An aesthetic individualist, Vickrey also set himself apart from his milieu by choosing to work in egg tempera, an exacting technique that he mastered to perfection. Along with artists such as Andrew Wyeth and George Tooker, Vickrey subsequently played a key role in reviving this challenging and age-old medium, advancing the art of tempera painting even further through his best-selling guidebook, New Techniques in Tempera, published in 1973. During these formative years, Vickrey also became intrigued by avant-garde film, ranging from Italian Realism and New Wave to the movies of Alfred Hitchcock and Orson Wells. In addition to making his own short films, he would go on to incorporate cinematic devices, such as elevated perspectives, dramatic lighting, tightly cropped designs, and sloping angles, into many of his paintings.

During the early 1950s, Vickrey established his reputation as a leading New York realist on the basis of works such as Labyrinth (1951; Whitney Museum of American Art, New York)––one of his earliest depictions of Catholic nuns in incongruously menacing surroundings––and Gravel (1952; Dallas Museum of Art, Dallas, Texas), an equally unsettling picture which features a group of children playing in a barren landscape. Both pieces were included in his solo exhibitions at the Creative Gallery in New York, in 1951 and 1953 respectively, where they were well-received by the art press. 

In 1954, having participated in the Whitney Museum of American Art’s annual exhibition of contemporary art in 1951, 1952, 1953, and 1954 (a notable coup for an up-and-coming painter working in a realist style), Vickrey joined the stable of artists associated with the Midtown Galleries, which, under the direction of Alan D. Gruskin, showcased the work of contemporary American painters such as Isabel Bishop, Betty Parsons, and Paul Cadmus. Between 1954 and 1976, Vickrey had ten solo exhibitions at Midtown, achieving critical acclaim and financial success––to the extent that his paintings often sold before the opening of his show.

Vickrey also achieved renown as a portraitist, especially between 1957 and 1968, when he executed likenesses of prominent figures such as John F. Kennedy, Martin Luther King Jr., and the Duke and Duchess of Windsor for the covers of Time––an experience he chronicled in his book, The Affable Curmudgeon (1987).
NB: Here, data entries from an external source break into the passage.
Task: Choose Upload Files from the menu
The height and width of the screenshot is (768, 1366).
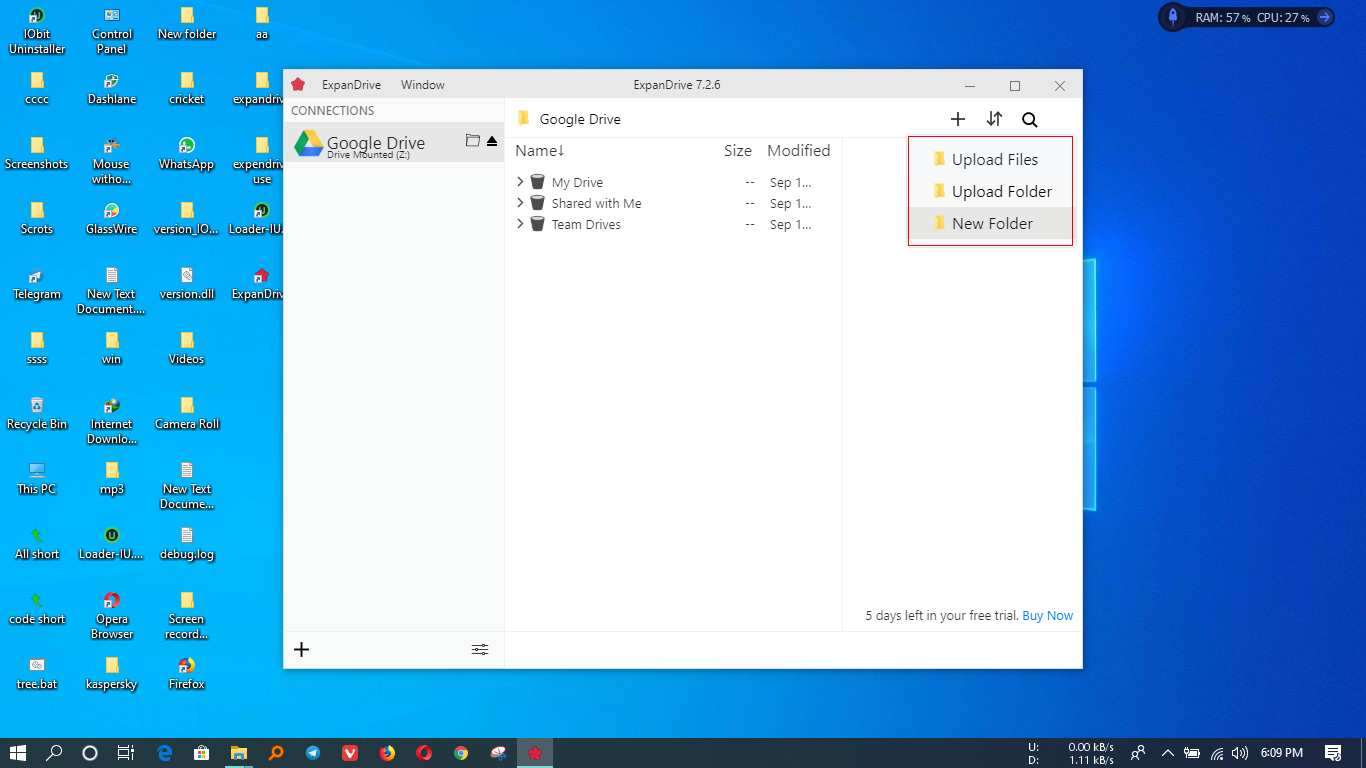Action: (994, 160)
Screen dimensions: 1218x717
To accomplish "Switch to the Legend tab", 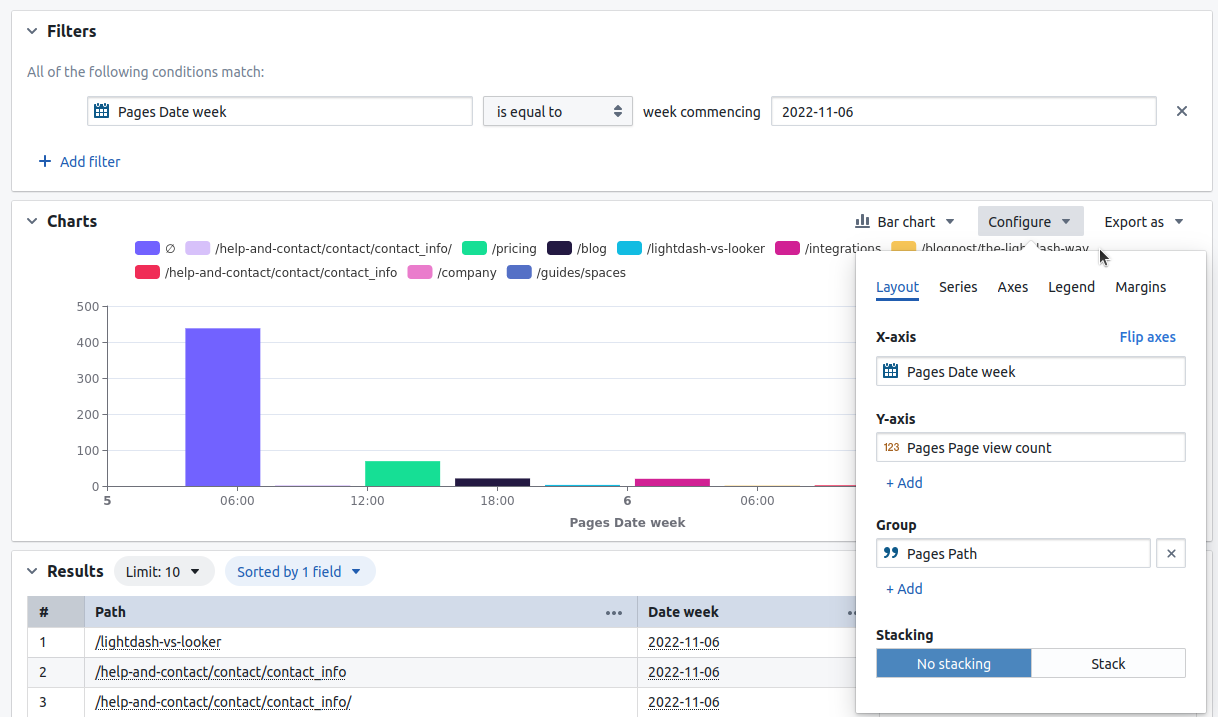I will 1071,287.
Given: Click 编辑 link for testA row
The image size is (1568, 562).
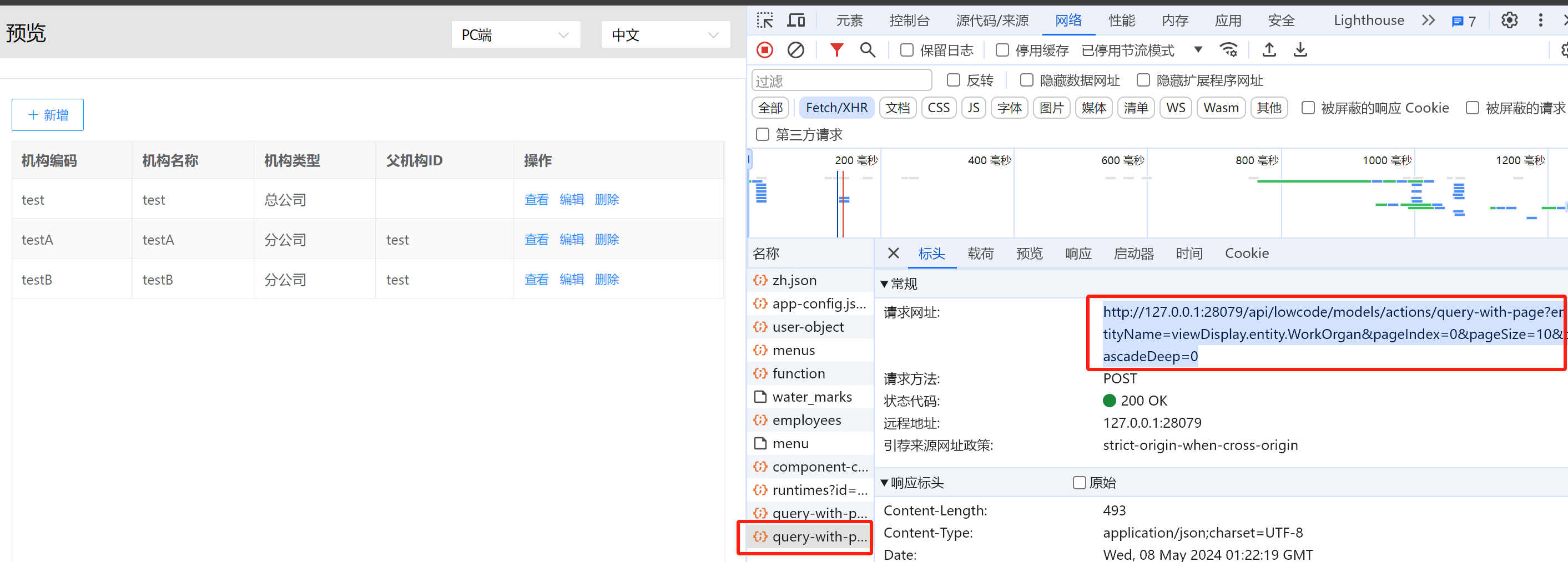Looking at the screenshot, I should pyautogui.click(x=571, y=240).
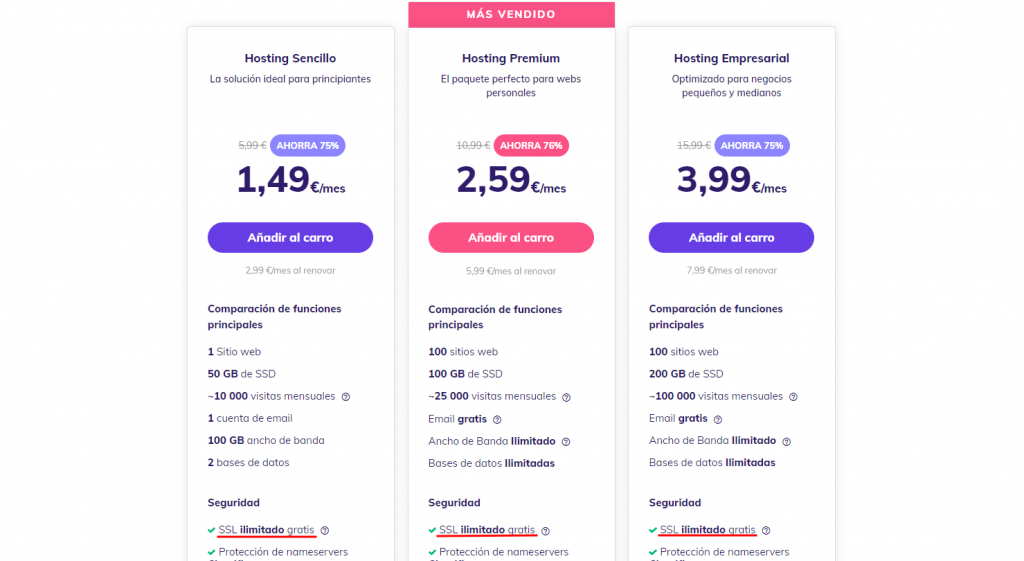Click SSL help icon in Hosting Premium
Viewport: 1024px width, 561px height.
point(545,531)
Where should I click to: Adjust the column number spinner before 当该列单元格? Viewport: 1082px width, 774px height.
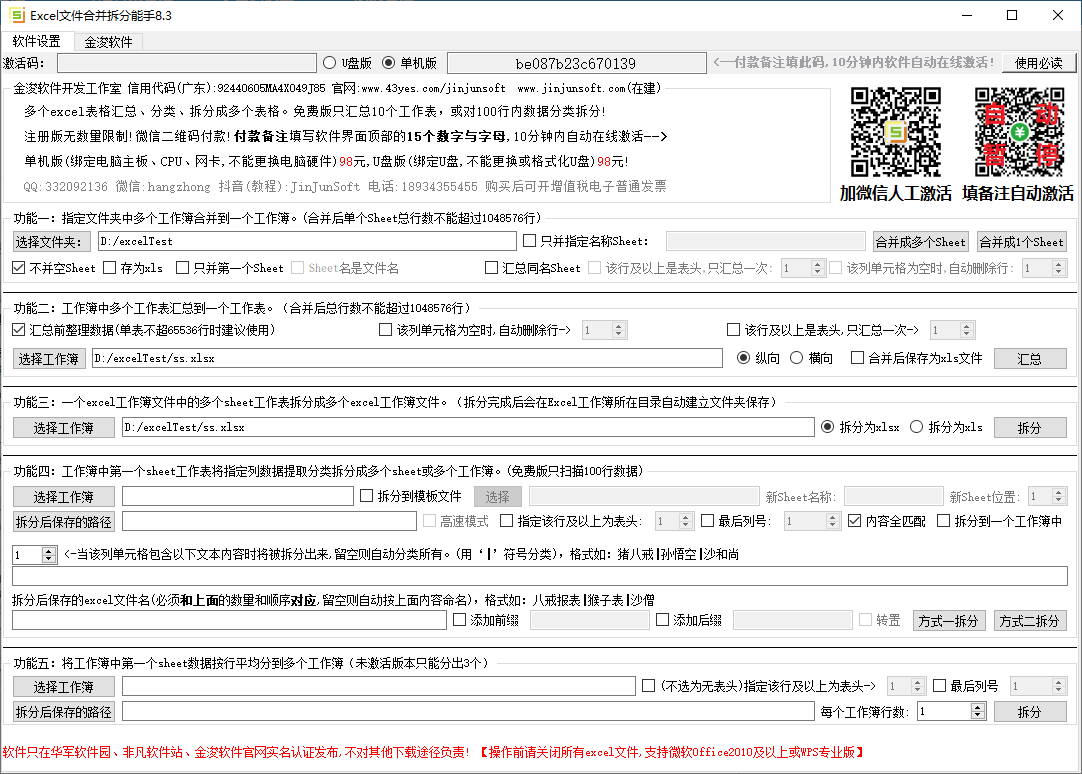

Although interest in Vickrey’s precisely rendered figure paintings began to wane during the 1970s with the rise of Minimalism and Conceptual art, he retained his presence in the New York art world and beyond, regaining an even stronger audience with the resurgence of interest in Magic Realism in about 1980. He continued to paint his “hauntingly suggestive” pictures until shortly before his death in Naples on April 17, 2011.